Sage Journals: Discover world-class research

Abstract

Objective

To examine the breast cancer detection rate by single reading of an experienced radiologist supported by an artificial intelligence (AI) system, and compare with two-dimensional full-field digital mammography (2D-FFDM) double reading.

Materials and methods

Images (3D-tomosynthesis) of 161 biopsy-proven cancers were re-read by the AI algorithm and compared to the results of first human reader, second human reader and consensus following double reading in screening.
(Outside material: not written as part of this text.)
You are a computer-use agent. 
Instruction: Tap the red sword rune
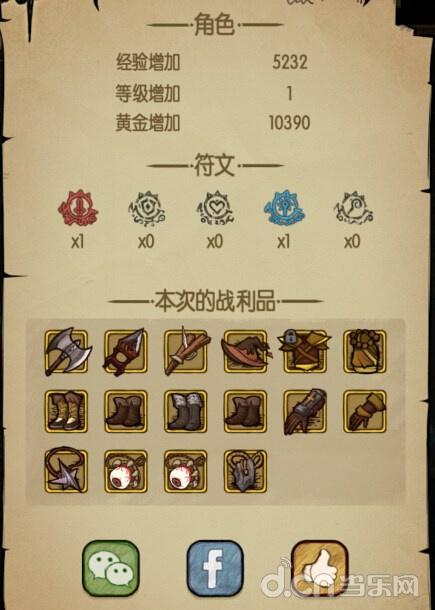78,208
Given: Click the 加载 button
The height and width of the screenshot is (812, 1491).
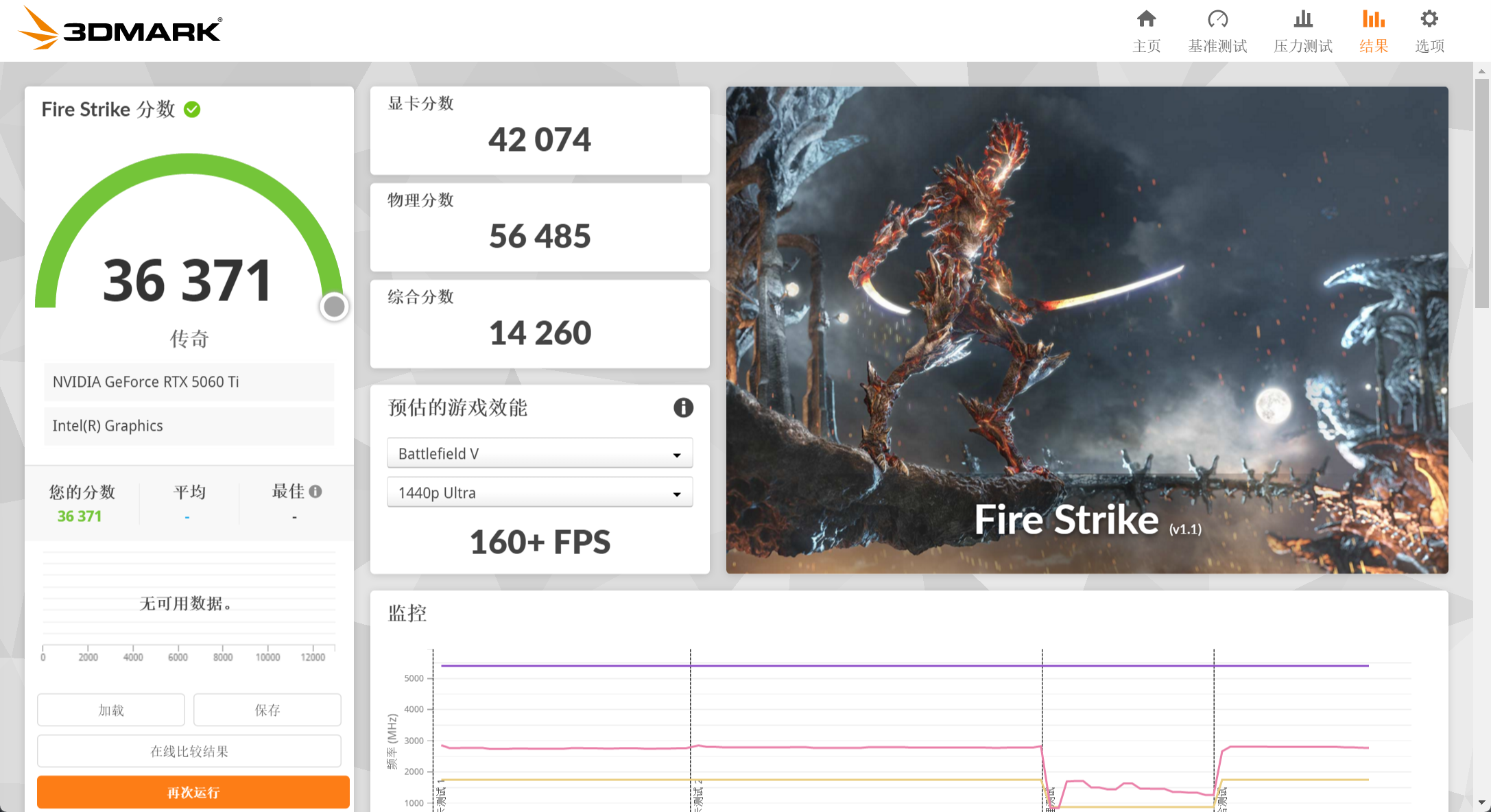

Detection was assessed in subgroups by tumour type, breast density and grade, and at two operating points, referred to as a lower and a higher sensitivity threshold.

Results

The AI algorithm method gave similar results to double-reading 2D-FFDM, and the detection rate was significantly higher compared to single-reading 2D-FFDM. At the lower sensitivity threshold, the algorithm was significantly more sensitive than reader A (97.5% vs. 89.4%, p = 0.02), non-significantly more sensitive than reader B (97.5% vs. 94.4%, p = 0.2) and non-significantly less sensitive than the consensus from double reading (97.5% vs. 99.4%, p = 0.2). At the higher sensitivity threshold, the algorithm was significantly more sensitive than reader A (99.4% vs. 89.4%, p < 0.001) and reader B (99.4% vs. 94.4%, p = 0.02) and identical to the consensus sensitivity (99.7% in both cases, p = 1.0). There were no significant differences in the detection capability of the AI system by tumour type, grading and density.

Conclusion

In this proof of principle study, we show that sensitivity using single reading with a suitable AI algorithm is non-inferior to that of standard of care using 2D mammography with double reading, when tomosynthesis is the primary screening examination.

Keywords

Digital breast tomosynthesis artificial intelligence double reading breast cancer screening tomosynthesis mammography

Introduction

Breast cancer is the most common cancer in women and the first cause of death among women in high income countries.¹ Organised screening programmes for the early detection of breast cancer have been implemented in many countries.² At present, most of these are based on screening by two-dimensional full-field digital mammography (2D-FFDM) but the use of tomosynthesis (3D-mammography plus 2D-synthesised images) is often suggested due to its higher detection rate and a potentially lower recall rate.³

Many studies have shown that the use of tomosynthesis in population-based screening settings^4,5 improves the detection rate for breast cancer, although it is worth noting that this finding is not universal.⁶ In the German biennial screening programme, tomosynthesis cannot be used as the first-line screening, but since 2015 tomosynthesis plus synthetically reconstructed 2D images have been widely used in screening assessment as recommended in the European guidelines on breast cancer screening.⁷ These guidelines also issued a neutral decision on breast cancer screening with digital breast tomosynthesis (DBT) compared to 2D-FFDM, suggesting that either DBT or 2D-FFDM could be the modality of choice.⁸

With the increasing lack of radiologists in the European Union and the increased workload, if DBT screening became the norm, new strategies for reading these screening examinations might become necessary. At the moment, double reading is recommended in the European Guidelines.⁹ Any changes would be required to maintain the high quality standard in terms of detection capability that is presently also based on double reading the 2D-FFDM. If single-reading tomosynthesis with a validated and suitable artificial intelligence (AI) algorithm equals or outperforms the present standard of double-reading 2D-FFDM, human resources could be saved and costs reduced.

Materials and methods

In our screening unit we retrospectively identified 161 biopsy-proven cancers of women aged 50–69, which had been assessed during 2015 to 2017, by the additional use of tomosynthesis plus synthetically reconstructed 2D images. The tomosynthesis devices we used were two Senographe Essentials with Senoclaire upgrade (GE Healthcare). Patients consented to the use of their data for scientific evaluation during the screening examinations, and ethics approval for this study was granted by the ethics committee of the chamber of Westfalia at the University of Münster under 2020–026-f-S.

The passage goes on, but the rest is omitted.